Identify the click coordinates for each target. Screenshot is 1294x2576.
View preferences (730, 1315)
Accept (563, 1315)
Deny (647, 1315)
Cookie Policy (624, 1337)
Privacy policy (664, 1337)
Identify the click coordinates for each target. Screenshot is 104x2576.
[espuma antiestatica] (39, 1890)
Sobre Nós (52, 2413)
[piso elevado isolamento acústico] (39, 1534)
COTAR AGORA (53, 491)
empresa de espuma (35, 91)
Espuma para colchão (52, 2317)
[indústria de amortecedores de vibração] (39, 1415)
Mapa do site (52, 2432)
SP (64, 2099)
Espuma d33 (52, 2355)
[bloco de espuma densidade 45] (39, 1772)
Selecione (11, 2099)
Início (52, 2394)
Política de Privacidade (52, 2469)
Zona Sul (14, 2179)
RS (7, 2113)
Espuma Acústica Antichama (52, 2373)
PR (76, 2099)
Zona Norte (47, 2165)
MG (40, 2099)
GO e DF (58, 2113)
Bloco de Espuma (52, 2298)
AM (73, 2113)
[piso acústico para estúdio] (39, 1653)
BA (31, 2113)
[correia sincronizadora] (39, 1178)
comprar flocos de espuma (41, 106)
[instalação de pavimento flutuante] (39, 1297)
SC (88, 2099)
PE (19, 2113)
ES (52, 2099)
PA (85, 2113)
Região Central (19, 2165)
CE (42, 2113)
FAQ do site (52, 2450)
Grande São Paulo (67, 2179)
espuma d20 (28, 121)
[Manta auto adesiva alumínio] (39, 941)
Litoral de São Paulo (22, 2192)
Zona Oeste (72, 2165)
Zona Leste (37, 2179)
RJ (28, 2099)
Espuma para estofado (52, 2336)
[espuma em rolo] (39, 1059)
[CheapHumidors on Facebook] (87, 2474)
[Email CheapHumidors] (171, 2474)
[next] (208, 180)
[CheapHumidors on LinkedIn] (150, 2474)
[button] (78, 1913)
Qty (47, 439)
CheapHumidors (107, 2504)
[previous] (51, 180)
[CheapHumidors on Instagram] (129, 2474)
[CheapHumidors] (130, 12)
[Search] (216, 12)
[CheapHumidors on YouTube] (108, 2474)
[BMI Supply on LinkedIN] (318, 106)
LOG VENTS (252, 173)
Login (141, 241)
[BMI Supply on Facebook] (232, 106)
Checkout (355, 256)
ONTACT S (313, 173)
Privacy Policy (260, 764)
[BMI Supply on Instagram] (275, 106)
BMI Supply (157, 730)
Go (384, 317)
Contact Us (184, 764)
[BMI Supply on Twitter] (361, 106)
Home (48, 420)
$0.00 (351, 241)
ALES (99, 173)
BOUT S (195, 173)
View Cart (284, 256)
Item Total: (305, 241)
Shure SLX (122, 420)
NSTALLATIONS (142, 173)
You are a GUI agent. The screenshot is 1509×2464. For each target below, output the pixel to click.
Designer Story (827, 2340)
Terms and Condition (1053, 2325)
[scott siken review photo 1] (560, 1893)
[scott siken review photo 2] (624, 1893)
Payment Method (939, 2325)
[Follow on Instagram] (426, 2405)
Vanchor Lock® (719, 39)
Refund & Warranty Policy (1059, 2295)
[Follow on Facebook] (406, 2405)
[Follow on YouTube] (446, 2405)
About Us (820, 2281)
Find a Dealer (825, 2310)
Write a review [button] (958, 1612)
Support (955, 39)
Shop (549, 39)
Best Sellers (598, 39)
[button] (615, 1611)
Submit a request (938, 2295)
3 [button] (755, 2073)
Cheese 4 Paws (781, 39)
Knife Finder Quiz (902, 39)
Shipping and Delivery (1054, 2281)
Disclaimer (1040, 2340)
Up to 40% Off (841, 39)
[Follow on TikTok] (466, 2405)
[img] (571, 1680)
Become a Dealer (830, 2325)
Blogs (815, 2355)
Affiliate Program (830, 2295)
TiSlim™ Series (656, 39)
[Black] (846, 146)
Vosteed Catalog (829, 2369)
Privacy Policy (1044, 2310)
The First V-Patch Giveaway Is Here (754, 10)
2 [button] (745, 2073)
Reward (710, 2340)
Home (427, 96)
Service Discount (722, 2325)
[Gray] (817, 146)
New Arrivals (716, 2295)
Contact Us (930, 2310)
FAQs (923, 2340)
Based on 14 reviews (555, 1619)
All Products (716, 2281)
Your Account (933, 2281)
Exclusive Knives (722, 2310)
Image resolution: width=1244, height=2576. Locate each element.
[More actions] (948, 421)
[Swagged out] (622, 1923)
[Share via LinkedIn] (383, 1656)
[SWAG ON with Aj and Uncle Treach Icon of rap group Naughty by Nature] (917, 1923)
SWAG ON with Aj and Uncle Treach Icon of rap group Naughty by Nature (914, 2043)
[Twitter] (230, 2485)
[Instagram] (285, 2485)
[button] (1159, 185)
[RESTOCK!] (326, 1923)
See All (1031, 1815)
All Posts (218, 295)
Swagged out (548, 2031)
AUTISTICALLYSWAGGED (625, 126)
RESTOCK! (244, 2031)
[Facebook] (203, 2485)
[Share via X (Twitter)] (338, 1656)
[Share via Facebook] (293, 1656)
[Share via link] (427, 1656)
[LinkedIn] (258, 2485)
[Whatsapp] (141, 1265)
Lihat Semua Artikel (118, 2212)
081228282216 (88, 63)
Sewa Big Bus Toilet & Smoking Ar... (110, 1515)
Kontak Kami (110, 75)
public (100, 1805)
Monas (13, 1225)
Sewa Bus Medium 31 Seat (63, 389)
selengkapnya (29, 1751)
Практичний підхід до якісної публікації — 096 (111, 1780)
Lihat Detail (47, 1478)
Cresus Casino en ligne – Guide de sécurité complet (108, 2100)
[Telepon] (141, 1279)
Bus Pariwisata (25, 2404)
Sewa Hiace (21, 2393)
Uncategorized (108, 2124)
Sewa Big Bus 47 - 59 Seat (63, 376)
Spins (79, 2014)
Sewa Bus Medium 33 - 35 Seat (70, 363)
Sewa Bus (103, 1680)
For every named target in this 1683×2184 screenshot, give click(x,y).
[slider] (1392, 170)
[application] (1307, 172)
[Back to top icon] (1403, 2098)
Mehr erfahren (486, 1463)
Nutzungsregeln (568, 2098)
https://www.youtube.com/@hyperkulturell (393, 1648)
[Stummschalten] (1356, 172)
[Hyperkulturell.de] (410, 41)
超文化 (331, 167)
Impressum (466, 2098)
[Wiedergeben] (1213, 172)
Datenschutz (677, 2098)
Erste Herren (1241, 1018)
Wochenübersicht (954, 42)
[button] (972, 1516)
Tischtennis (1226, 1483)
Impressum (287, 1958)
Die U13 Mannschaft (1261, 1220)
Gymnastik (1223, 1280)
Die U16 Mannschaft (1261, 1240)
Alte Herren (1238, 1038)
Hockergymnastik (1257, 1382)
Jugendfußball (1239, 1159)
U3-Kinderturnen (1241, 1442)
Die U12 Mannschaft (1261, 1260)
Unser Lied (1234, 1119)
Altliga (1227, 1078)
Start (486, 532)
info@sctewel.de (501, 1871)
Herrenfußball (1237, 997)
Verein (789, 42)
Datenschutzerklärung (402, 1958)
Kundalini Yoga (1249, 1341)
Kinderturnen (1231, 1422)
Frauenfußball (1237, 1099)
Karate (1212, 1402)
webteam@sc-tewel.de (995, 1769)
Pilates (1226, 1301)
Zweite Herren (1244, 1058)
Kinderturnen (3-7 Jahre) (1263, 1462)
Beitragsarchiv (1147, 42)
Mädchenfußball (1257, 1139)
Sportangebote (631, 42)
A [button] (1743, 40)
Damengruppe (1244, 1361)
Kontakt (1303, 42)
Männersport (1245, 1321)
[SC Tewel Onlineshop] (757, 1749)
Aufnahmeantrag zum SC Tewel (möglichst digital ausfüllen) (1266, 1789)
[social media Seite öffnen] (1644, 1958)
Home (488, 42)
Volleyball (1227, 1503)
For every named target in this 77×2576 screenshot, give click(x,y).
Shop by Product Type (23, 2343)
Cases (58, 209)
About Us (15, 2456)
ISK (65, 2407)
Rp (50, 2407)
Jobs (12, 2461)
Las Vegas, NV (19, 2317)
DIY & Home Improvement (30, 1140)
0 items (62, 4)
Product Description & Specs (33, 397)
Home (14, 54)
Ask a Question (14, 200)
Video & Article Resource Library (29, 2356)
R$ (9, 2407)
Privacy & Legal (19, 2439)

▶ _Work instructions_:
Reproduce each line of the entries in which the word "Facebook" is found.

▶ _Output below_:
[CheapHumidors on Facebook] (87, 2474)
[BMI Supply on Facebook] (232, 106)
[Follow on Facebook] (406, 2405)
[Facebook] (203, 2485)
[Share via Facebook] (293, 1656)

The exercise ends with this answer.